Brüssel.

Eigentlich sollte sich der EU-Frühjahrsgipfel vor allem internen Wirtschafts- und Finanzfragen der Union widmen – stattdessen müssen sich die Regierungschefs am ersten Tag vor allem mit internationalen Krisen befassen: Streit mit den USA, Spannungen mit Russland, Probleme mit der Türkei. So gern Europa außenpolitisch kraftvoll mit einer Stimme sprechen möchte – es ist nicht leicht, Geschlossenheit herzustellen. Dass sie sich auszahlen kann, zeigt am Nachmittag die Wende im Handelskonflikt mit den USA. Und dann ist da noch die Frage: Wie umgehen mit Russlands Präsident Wladimir Putin und dem türkischen Präsidenten Recep Tayyip Erdogan?

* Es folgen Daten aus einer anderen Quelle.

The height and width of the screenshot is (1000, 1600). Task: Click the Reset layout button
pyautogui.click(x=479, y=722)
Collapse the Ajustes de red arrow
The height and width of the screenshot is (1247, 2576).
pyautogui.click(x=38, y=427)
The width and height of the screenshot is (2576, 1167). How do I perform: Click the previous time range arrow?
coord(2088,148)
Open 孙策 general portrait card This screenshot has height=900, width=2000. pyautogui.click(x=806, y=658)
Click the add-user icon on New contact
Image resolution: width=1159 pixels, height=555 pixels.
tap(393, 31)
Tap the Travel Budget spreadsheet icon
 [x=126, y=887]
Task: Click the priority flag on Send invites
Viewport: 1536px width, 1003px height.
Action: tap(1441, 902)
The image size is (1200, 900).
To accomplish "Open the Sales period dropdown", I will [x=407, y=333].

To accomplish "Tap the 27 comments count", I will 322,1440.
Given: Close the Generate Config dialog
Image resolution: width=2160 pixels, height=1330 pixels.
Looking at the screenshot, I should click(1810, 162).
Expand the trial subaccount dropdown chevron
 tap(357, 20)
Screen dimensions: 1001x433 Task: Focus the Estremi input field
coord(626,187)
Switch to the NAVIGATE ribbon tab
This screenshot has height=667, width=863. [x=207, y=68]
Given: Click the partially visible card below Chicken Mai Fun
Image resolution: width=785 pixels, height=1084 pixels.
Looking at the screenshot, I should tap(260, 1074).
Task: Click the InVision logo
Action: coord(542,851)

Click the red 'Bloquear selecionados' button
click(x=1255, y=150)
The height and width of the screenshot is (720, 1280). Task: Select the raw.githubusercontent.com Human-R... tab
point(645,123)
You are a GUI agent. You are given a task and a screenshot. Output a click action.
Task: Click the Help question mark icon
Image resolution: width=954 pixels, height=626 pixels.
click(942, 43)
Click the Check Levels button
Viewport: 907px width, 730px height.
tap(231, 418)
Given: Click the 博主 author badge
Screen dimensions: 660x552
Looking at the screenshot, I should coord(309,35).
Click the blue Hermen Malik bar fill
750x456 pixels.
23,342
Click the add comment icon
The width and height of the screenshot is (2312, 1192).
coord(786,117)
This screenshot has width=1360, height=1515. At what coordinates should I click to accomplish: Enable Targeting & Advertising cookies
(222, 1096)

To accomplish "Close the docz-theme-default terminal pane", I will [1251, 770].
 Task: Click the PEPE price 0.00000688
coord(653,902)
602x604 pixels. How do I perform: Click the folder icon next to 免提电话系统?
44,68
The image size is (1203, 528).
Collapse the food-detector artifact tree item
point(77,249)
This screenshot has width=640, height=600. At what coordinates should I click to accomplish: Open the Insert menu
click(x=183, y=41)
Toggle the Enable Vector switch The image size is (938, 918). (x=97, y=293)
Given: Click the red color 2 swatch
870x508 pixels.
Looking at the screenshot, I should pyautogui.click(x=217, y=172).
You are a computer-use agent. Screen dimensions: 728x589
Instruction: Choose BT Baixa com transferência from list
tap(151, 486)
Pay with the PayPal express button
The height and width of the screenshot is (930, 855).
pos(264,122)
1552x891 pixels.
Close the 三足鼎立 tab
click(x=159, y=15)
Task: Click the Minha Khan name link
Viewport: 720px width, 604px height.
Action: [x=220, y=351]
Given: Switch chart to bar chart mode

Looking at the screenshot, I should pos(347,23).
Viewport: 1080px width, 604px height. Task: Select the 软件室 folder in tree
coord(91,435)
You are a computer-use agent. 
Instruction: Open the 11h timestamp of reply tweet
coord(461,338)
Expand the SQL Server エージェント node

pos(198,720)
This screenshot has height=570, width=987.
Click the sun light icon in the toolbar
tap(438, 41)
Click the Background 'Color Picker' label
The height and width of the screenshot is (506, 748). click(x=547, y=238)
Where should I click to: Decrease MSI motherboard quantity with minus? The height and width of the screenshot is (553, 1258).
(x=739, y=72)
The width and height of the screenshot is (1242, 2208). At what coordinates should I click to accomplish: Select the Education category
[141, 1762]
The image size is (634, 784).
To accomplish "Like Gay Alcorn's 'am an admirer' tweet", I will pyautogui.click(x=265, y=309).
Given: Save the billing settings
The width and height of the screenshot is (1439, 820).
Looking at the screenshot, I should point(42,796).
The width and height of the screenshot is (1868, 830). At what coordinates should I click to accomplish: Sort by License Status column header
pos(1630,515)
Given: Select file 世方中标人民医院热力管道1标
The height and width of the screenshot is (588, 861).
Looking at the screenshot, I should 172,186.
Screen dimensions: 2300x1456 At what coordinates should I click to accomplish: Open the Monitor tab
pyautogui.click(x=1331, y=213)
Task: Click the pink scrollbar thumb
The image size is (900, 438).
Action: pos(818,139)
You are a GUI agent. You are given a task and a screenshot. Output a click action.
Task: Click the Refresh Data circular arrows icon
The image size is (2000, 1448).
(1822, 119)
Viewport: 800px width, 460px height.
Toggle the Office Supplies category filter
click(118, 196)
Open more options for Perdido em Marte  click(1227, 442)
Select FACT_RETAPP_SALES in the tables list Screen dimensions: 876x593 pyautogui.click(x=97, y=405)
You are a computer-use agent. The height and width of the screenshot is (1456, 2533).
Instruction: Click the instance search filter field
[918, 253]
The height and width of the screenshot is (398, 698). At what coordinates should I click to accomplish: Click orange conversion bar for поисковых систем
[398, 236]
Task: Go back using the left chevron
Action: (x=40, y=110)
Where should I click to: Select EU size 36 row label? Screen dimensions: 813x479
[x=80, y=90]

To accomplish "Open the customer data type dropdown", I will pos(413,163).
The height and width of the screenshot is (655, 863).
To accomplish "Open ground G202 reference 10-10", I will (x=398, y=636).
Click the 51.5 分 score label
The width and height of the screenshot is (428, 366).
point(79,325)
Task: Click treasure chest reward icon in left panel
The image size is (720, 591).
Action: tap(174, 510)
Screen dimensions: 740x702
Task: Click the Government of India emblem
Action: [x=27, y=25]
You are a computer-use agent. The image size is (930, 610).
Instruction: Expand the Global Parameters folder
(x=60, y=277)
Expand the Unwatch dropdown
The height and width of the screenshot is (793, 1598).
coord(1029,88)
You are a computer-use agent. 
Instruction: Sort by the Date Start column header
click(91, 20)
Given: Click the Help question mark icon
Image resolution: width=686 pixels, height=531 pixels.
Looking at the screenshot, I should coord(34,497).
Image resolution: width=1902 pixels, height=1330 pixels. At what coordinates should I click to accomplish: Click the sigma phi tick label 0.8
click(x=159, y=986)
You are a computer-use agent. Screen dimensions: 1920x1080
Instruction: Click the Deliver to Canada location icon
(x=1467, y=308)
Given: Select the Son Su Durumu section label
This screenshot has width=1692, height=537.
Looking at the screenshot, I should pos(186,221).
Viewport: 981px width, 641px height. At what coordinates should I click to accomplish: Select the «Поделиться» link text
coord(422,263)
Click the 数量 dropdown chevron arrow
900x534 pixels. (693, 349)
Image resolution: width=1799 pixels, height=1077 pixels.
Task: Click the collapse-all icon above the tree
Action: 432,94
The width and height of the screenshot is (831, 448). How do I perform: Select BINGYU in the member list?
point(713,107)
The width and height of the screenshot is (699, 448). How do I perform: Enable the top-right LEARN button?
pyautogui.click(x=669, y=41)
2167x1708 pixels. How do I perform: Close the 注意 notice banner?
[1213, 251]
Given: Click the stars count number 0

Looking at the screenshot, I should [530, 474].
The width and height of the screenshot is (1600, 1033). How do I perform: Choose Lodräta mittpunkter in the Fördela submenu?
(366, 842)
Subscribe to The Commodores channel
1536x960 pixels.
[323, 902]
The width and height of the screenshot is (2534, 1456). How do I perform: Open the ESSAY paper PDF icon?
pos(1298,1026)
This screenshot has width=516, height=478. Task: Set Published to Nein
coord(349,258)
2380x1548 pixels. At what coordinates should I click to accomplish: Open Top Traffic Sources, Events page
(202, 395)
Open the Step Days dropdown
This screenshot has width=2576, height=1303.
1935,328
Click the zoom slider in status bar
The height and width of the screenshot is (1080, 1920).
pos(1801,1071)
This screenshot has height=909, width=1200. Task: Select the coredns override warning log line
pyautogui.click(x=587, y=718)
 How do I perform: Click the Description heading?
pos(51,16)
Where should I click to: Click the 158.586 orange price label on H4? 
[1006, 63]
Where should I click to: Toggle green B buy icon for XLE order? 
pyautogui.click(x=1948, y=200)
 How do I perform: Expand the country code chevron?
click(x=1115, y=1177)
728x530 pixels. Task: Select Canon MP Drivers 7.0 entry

Putin ist das größere Problem: Die Regierungschefs verurteilen den Giftanschlag auf den ehemaligen Doppelagenten Sergej Skripal „auf das Schärfste“, wie es im Entwurf einer Gipfel-Erklärung heißt. Doch schnell wurde deutlich, dass sich die EU der 28 nicht auf eine offene Schuldzuweisung an Russland einigen kann – anders als vor einer Woche Merkel, Trump und Frankreichs Präsident Emmanuel Macron, die die britische Einschätzung einer russischen Verantwortung für den Anschlag von Salisbury ausdrücklich teilten. Der Gipfel erklärt dagegen nur, man nehme die britische Bewertung „sehr ernst“.

Eine Herausforderung auch für erprobte Gipfel-Diplomaten: Bis zuletzt feilen Unterhändler an einer gemeinsamen Position der EU-Staaten. Auch auf deutsches Drängen finden sich im Entwurf nun versteckte Hinweise auf die russische Verantwortung: Die Mitgliedstaaten würden sich darüber abstimmen, welche Konsequenzen in Anbetracht der Antworten der russischen Behörden zu ziehen seien, heißt es etwa. Zudem müsse sich die EU besser gegen chemische, biologische und nukleare Risiken wappnen – dass solche Risiken vor allem Richtung Osten vermutet werden, liegt auf der Hand. Sanktionen gegen Russland sind beim Gipfel indes kein Thema.

Da ist die Brüsseler Botschaft an den türkischen Präsidenten Recep Tayyip Erdogan fast noch direkter. Am kommenden Montag trifft sich Erdogan mit den Spitzen der EU-Institutionen im bulgarischen Warna, es soll unter anderem um das Flüchtlingsabkommen gehen – doch vor dem Gipfel verschärfen die Regierungschefs, die in Warna nicht dabei sind, schon mal die Tonlage. Sie äußern in einer Erklärung „große Besorgnis über die fortdauernde Inhaftierung von EU-Bürgern in der Türkei“ und werfen Erdogan wegen des Gasstreits im Mittelmeer „fortgesetzt illegale Handlungen“ vor. Die Türkei geht beim Konflikt um die maritime Gaserkundung hart gegen die EU-Mitglieder Griechenland, Zypern und Italien vor. Auch die türkische Militäroffensive in Nordsyrien kommt beim Abendessen der Regierungschefs zur Sprache. Merkel hatte den Einsatz am Vortag „auf das Schärfste“ verurteilt. Ihre Einschätzung, das Verhältnis zum Nato-Partner Türkei bleibe „schwierig“, wird vom Gipfel geteilt.